Any convex set is connected

Question

I'm stuck in a proof: given that $E\subset \mathbb{R}^n$ is convex, prove that it is connected. I know that this can be proved easier using the concept of path-connectedness, but that's not I'm "allowed" to do. I need to use another definition: $E$ is connected if and only if it cannot be separatedby a pair of two relatively open sets.

My attempt:

Pick any $x, y\in E$. Since $E$ is convex, $tx+(1-t)y \subset E$ for $t\in [0,1]$. Suppose that $E$ is not connected.

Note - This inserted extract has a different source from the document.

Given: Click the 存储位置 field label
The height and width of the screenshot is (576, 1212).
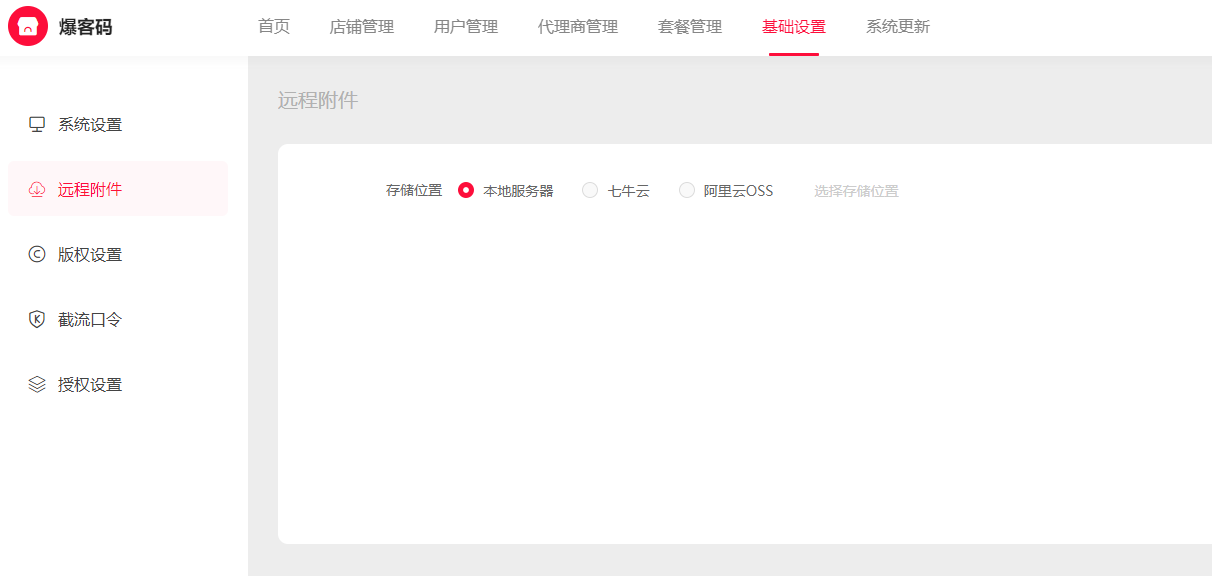Looking at the screenshot, I should pos(414,191).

Then there exist non-empty sets $U$ and $V$, such that $U\cap V =\emptyset$, $U\cup V=E$, and $U$ and $V$ are relatively open in $E$, which implies that there exist open sets $A$ and $B$ such that $U=A\cap E$ and $V=B\cap E$.

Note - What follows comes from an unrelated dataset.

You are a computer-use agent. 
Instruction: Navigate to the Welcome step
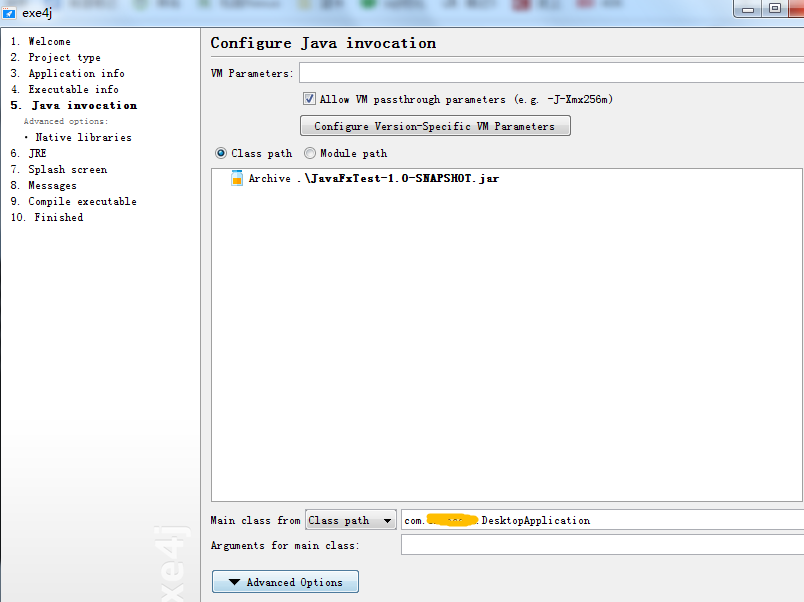[x=47, y=41]
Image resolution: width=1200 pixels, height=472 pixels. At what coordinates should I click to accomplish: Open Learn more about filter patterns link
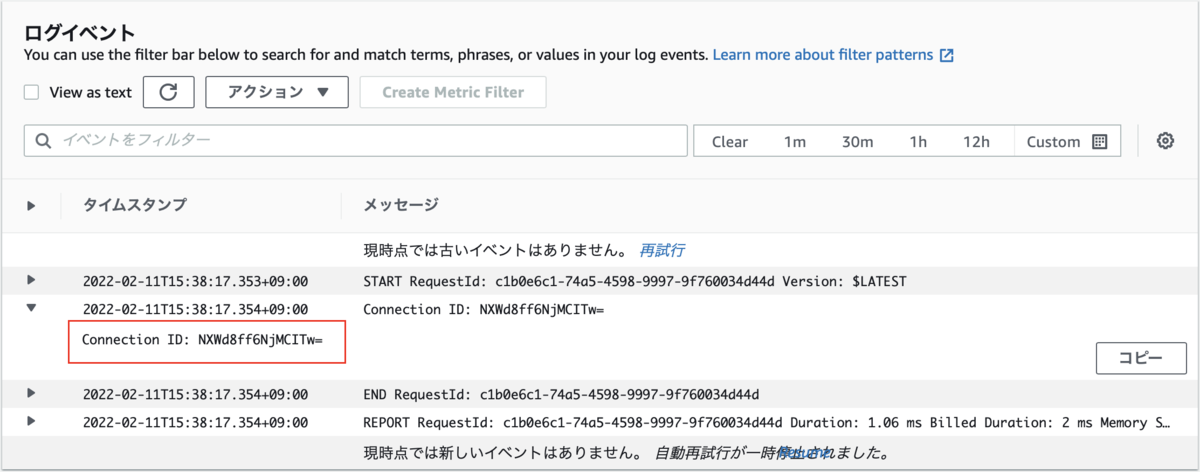(x=825, y=55)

Let $x \in U$ and $y \in V$.

(i) $U$ and $V$ are clearly not empty.

(ii) $U\cup V$...

Intuitively I understand that what needs to be shown is that $U \cup V \ne E$, but I'm stuck in trying to show it. Would appreciate some help.

Answer 1

Hint: (I guess you are "allowed" to do this though it is really just the concept of path connectedness) Supposing for contradiction the existence of such $U$ and $V$ that disconnect $E$, and $x \in U$ and $y \in V$. Then the $U$ and $V$ also disconnect the line between $x$ and $y$. (Now use that a line is a continuous function from $[0,1]$, and that preimage commutes with set theoretic operations.)